会社は、従業員を雇い入れる際、労働条件を通知しなければなりません。(労働基準法第15条)
具体的には、
〇 労働契約の期間(有期の場合は、更新する場合の基準も)
〇 就業の場所・従事すべき業務
〇 始業・終業時刻、所定労働時間を超える労働の有無
〇 休憩、休日・休暇、交代制勤務の場合は就業時転換に関する事項
〇 賃金の決定・計算・支払いの方法、賃金の締め切り・支払いの時期、昇給に関する事項
〇 退職に関する事項(解雇事由を含む)
は、必ず明示しなければならないほか、短時間労働者や有期契約労働者を雇い入れる場合(契約更新を含む)、
〇 昇給の有無
〇 退職手当の有無
〇 賞与の有無
〇 雇用管理に関する相談窓口
も通知しなければなりません。
そして今回、令和8年10月からは、
「通常の労働者(無期雇用フルタイム正社員)との待遇の相違の内容およびその理由、待遇の決定にあたって考慮した事項について、会社に説明を求めることができる。」
が、通知項目に追加されます。
会社は、いわゆる正社員や短時間労働者、有期契約労働者という括りのみをもって、賃金や福利厚生など、あらゆる待遇で不合理な待遇差を設けてはならないことになっています。
具体的には、
〇 職務内容(業務の内容や責任の程度)
〇 職務内容・配置の変更範囲(人材活用の仕組み。例えば昇進や昇格、転勤・異動など)

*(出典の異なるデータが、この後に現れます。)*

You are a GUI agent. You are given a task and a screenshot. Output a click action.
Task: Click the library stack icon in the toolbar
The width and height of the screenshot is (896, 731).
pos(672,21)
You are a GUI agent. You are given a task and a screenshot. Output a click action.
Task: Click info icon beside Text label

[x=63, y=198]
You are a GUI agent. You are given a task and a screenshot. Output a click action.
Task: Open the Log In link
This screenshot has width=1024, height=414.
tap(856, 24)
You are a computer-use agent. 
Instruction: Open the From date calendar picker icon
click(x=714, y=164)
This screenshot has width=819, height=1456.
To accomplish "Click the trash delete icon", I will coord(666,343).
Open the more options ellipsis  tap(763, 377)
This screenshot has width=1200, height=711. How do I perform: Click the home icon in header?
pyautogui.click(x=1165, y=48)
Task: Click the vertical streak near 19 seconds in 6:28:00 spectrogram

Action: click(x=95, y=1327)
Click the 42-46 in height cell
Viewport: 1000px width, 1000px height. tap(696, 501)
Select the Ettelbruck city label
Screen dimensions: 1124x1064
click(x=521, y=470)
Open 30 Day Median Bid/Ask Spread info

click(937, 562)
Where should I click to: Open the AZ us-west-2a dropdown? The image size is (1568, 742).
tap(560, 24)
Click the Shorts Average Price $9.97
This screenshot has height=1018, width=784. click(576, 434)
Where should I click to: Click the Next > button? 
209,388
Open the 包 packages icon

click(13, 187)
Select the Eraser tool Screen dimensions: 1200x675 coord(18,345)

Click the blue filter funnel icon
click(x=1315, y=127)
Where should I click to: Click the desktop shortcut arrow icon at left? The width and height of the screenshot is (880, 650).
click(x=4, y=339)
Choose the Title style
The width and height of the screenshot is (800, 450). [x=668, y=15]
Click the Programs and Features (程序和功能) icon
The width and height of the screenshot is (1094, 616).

が同じであれば、差別的取り扱いが禁止されます。(均等な待遇)
また、同じでなくても、職務の成果や経験、能力などを考慮し、バランスある待遇が求められます。(均衡な待遇)
今回、正社員との待遇差に関して会社に説明を求めることができる、旨が通知項目に追加される事により、会社としてこれまで以上に、短時間労働者や有期契約労働者(例えばパートアルバイトや契約社員など)の方々を、どういった待遇で雇用するのか、そして何より、会社内でどういった役割を担っていただくために雇用するのか(例えば正社員の補助やサポート、単純作業を主に担って頂くのか、それとも正社員と同等の職務を担って頂くのか)、これまで以上に慎重な検討が求められてくるのではないでしょうか。